**Text to read:**
----------------------------------------

# Western Digital green vs black caviar [solved]

## Zebbeman

In advance, I confess that I have not read wd's web site and I am probably not going to...

I recently bought a wd green caviar disk and noticed that it has something called "intellipark" or something that parks the reader after 8 minutes of idle and then freezes for 30 seconds (actually much longer) before it wakes up (on reactivate) and has a very short lifetime in Linux if I understand everything correctly. It is very annoying, since everything freezes from time to time, and I just want to buy a new disk.

Is this correct, and if so, is there a fix? Are there any other hdds I should avoid in Linux? Does black caviar have the same problem? Should I avoid western digital entirely?

I read that black caviar is performance focused, but I do not want to buy another disk without asking the pro's  :Smile: Last edited by Zebbeman on Fri Jan 21, 2011 2:29 pm; edited 1 time in total

----------

## Anon-E-moose

google "wd disable intellipark" there are hints on how to disable it

I don't know if the black series has that, but I doubt it, as they are more for serious use versus power savings.

----------------------------------------

**Set exercise:** Summarize the forum thread on Western Digital Green and Black Caviar drives in two sentences.

----------------------------------------

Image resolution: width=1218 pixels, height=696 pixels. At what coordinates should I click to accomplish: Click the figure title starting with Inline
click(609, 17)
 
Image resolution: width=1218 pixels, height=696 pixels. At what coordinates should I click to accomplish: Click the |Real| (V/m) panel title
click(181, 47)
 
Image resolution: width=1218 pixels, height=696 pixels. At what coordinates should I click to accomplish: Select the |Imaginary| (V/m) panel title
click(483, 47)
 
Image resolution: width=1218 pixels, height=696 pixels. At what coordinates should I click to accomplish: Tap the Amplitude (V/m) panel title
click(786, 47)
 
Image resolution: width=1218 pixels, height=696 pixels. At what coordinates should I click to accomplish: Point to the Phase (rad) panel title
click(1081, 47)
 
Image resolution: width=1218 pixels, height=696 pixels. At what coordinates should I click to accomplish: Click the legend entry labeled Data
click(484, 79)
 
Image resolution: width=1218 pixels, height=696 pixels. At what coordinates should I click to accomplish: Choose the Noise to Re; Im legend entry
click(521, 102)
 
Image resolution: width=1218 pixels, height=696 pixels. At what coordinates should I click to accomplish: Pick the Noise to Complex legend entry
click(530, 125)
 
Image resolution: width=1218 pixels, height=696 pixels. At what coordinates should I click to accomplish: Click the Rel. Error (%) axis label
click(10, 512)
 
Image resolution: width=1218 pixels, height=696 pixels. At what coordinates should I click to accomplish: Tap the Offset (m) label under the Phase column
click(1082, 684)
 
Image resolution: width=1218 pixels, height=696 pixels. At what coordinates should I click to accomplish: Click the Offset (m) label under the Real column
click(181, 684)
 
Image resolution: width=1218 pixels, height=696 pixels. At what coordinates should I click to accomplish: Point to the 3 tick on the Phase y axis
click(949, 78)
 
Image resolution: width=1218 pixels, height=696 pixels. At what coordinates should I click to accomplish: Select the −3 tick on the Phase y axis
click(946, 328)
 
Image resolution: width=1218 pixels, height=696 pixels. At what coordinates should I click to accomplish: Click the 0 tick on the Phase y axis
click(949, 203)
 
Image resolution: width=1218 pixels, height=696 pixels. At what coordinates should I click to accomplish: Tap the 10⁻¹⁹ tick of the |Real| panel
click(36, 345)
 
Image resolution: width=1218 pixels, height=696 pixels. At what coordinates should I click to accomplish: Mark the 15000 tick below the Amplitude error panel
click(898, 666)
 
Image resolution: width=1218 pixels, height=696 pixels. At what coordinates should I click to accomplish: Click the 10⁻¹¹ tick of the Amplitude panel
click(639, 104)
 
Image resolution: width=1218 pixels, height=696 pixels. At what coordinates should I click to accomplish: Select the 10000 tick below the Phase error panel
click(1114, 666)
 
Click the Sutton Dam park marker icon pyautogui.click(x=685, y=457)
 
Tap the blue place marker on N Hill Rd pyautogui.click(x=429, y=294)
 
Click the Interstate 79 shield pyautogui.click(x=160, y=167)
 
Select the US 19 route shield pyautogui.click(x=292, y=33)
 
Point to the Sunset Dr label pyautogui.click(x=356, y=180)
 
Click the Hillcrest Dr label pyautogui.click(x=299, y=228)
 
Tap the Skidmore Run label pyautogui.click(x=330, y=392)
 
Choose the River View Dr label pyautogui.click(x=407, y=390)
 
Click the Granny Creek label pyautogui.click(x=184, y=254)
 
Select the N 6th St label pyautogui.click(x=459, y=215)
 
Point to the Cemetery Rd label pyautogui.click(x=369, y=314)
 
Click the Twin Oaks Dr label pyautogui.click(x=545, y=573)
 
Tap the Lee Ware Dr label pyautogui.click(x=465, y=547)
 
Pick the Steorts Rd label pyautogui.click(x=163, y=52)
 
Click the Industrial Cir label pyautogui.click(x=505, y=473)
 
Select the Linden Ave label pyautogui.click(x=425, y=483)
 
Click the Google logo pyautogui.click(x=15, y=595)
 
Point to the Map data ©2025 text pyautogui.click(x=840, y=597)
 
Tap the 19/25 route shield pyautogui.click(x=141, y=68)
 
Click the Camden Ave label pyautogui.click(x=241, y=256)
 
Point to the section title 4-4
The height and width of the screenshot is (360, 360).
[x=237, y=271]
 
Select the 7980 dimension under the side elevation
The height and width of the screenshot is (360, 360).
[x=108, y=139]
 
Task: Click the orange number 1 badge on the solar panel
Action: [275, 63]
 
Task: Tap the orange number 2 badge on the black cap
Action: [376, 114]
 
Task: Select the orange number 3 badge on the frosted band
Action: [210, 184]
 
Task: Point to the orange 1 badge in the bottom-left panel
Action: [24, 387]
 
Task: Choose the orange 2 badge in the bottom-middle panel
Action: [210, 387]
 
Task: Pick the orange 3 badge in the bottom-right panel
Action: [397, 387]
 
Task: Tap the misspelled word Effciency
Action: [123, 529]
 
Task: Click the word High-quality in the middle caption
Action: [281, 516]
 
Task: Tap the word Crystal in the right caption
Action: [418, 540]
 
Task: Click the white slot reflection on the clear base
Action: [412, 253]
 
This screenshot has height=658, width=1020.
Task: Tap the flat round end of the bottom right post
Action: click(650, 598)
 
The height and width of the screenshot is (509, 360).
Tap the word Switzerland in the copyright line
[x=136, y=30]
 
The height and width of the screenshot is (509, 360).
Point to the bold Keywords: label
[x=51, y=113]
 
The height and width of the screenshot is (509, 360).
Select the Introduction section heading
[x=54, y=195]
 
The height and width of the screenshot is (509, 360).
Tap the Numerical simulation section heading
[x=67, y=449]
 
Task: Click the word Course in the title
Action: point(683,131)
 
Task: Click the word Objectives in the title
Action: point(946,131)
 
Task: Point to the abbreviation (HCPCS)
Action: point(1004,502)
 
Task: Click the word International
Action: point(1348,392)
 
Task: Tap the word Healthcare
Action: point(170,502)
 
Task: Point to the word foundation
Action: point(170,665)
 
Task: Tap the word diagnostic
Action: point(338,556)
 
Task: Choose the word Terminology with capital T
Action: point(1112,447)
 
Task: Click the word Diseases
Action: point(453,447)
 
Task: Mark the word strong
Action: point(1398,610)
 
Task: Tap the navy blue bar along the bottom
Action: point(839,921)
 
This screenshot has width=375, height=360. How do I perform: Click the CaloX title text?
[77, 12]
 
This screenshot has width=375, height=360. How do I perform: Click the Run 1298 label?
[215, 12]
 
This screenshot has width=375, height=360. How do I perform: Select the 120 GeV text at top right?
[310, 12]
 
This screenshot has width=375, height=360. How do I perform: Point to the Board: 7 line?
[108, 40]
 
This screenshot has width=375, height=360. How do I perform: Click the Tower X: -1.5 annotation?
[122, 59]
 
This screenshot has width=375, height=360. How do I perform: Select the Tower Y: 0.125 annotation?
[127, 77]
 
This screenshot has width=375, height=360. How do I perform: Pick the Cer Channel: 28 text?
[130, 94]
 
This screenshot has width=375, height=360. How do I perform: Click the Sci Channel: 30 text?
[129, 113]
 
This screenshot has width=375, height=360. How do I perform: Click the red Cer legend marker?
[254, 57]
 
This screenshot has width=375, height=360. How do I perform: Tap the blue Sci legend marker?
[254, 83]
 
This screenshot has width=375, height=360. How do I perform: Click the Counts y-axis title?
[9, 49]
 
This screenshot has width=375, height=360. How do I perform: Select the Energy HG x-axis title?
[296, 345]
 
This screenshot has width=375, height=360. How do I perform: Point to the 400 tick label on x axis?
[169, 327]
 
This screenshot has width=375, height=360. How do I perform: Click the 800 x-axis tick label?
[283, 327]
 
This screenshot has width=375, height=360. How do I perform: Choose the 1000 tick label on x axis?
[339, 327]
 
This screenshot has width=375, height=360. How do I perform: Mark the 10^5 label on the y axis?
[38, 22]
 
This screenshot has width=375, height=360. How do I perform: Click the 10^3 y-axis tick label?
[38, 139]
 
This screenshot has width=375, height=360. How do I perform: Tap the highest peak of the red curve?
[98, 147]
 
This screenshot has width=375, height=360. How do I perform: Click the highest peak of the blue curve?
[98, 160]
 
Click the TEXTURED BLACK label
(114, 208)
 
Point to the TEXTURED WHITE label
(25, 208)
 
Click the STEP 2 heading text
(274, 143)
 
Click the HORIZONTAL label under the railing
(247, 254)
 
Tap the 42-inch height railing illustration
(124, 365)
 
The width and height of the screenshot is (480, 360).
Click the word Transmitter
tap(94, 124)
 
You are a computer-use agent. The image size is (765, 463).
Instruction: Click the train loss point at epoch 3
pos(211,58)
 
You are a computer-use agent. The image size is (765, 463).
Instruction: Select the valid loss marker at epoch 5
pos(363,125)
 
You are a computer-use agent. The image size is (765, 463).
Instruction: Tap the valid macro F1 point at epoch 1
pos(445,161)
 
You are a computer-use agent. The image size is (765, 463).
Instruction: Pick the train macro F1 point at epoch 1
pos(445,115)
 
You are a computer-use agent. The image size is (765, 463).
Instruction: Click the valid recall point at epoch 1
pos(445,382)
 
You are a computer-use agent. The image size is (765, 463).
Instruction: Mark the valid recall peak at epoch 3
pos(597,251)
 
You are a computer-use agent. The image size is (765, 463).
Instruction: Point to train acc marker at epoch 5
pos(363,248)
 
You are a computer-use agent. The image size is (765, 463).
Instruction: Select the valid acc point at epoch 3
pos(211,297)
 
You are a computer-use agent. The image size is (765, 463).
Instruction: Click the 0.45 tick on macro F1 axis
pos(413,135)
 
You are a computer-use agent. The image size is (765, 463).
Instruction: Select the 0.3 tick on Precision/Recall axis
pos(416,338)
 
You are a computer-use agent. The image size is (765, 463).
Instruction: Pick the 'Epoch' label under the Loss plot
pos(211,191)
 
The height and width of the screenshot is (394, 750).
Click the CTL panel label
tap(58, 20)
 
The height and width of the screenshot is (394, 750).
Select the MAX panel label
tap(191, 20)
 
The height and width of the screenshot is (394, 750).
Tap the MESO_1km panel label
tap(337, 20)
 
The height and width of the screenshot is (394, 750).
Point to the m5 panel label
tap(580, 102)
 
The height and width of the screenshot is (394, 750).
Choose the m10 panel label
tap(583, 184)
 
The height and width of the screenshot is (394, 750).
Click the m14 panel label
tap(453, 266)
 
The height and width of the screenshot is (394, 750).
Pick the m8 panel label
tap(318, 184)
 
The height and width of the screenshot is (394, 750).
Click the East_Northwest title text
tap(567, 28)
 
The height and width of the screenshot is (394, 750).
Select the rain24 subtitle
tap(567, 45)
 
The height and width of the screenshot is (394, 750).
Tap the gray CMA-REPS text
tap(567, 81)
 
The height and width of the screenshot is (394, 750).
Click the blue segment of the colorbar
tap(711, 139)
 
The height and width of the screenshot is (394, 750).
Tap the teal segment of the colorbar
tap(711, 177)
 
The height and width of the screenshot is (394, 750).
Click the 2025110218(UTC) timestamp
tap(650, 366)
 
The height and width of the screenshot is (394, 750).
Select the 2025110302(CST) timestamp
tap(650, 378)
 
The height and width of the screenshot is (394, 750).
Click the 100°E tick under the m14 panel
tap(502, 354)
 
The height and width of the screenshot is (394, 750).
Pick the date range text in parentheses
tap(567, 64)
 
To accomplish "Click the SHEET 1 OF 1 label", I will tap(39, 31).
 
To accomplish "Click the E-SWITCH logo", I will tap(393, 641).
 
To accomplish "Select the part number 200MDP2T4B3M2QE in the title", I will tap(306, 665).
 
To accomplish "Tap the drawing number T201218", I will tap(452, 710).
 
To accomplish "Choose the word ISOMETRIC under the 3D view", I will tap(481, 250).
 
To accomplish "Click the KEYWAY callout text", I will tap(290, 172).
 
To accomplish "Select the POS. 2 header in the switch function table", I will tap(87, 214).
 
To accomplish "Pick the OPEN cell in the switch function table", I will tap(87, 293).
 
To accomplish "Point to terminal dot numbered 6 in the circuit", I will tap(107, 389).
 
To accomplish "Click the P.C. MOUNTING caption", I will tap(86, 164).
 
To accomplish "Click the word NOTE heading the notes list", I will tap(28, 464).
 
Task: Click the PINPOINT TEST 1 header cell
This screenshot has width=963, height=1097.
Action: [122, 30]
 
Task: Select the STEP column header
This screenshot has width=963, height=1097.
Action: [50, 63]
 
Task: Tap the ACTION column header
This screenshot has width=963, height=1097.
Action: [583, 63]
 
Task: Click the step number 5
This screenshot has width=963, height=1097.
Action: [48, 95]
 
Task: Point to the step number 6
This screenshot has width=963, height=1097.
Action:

----------------------------------------

**Written solution:** A user who bought a WD Green Caviar drive reports that its "intellipark" feature parks the reader after 8 minutes idle, which causes annoying freezes, and asks whether there is a fix, whether Black Caviar has the same problem, and whether to avoid Western Digital. A reply suggests searching "wd disable intellipark" for ways to turn it off and doubts that the Black series has the feature, since those drives are meant more for serious use than for power savings.